El coraje de las mujeres

El papel de la mujer siempre ha sido relevante en la sociedad saharaui, más aún desde 1975. La marcha verde las obligó a enfrentarse al desierto y caminar en solitario. Fueron las primeras en llegar a la hamada argelina, con los niños y los ancianos, mientras los hombres combatían. Muchas murieron por el camino, bombardeadas con napalm y fósforo blanco; otras, tras largas jornadas andando por la noche y ocultándose durante el día, consiguieron llegar con sus hijos a los campos de refugiados.

Una vez allí tuvieron que responsabilizarse de las necesidades de la población: levantaron jaimas, escuelas y hospitales; se encargaron del reparto de alimentos, agua, ropa, gas… Hasta hoy. Sus labores se extienden a todos los ámbitos: enseñanza, enfermería medicina y cargos políticos.

Rosana Bari, una italiana afincada desde hace 20 años en Bol-la, en mitad del desierto, ha rehabilitado un hospital militar abandonado para atender las necesidades de los niños con discapacidad. En los campamentos saharauis, los niños discapacitados no se crían en la arena, como el resto. Su integración no está resuelta. Los dejan solos, en ocasiones atados en el interior de la jaima. Hacer desaparecer el estigma de la discapacidad es el objetivo de algunos proyectos de cooperación y se han abierto algunos centros para los niños, también para adolescentes e incluso para adultos.
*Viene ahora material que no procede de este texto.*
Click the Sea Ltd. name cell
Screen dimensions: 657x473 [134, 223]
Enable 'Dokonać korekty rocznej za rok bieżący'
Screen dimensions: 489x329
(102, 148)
En el centro de Rosana Bari trabajan médicos que cubren muchas especialidades y se ha habilitado una casa-hogar para grandes discapacitados. Bari vive con ellos y los atiende día y noche. Su humanidad y su gestión son encomiables.

Una fe inquebrantable

Durante décadas, la población ha sobrevivido exclusivamente con ayuda humanitaria, sin embargo, desde 1999, se ha iniciado una diversificación de las actividades económicas, algunas de ellas bajo el auspicio de la cooperación internacional y otras a iniciativa privada de la población saharaui.

Dentro de su gran pobreza, los saharauis son inmensamente ricos. Lo son porque poseen una riqueza sin valor tangible: priorizan el cariño hacia la familia, muy arraigado, que extienden a familiares y amigos. Han crecido y han sido educados en valores como el respeto, la fortaleza, la dignidad, la solidaridad y la humildad.

Pusieron su confianza en un referéndum de autodeterminación que nunca llegó. Han soñado con una paloma de la paz ahogada por los políticos y ahora han vuelto a la guerra, que ha movilizado a jóvenes saharauis que un día formaron parte de las familias de acogida españolas participantes en el programa "Vacaciones en paz".

Pese a todo, el pueblo saharaui mantiene la fe en que algún día podrá regresar a su país y darle la vuelta a su bandera, para que el color verde "esperanza" que ondea en la parte baja remplace el negro, ahora en lo más alto como símbolo del sufrimiento vivido.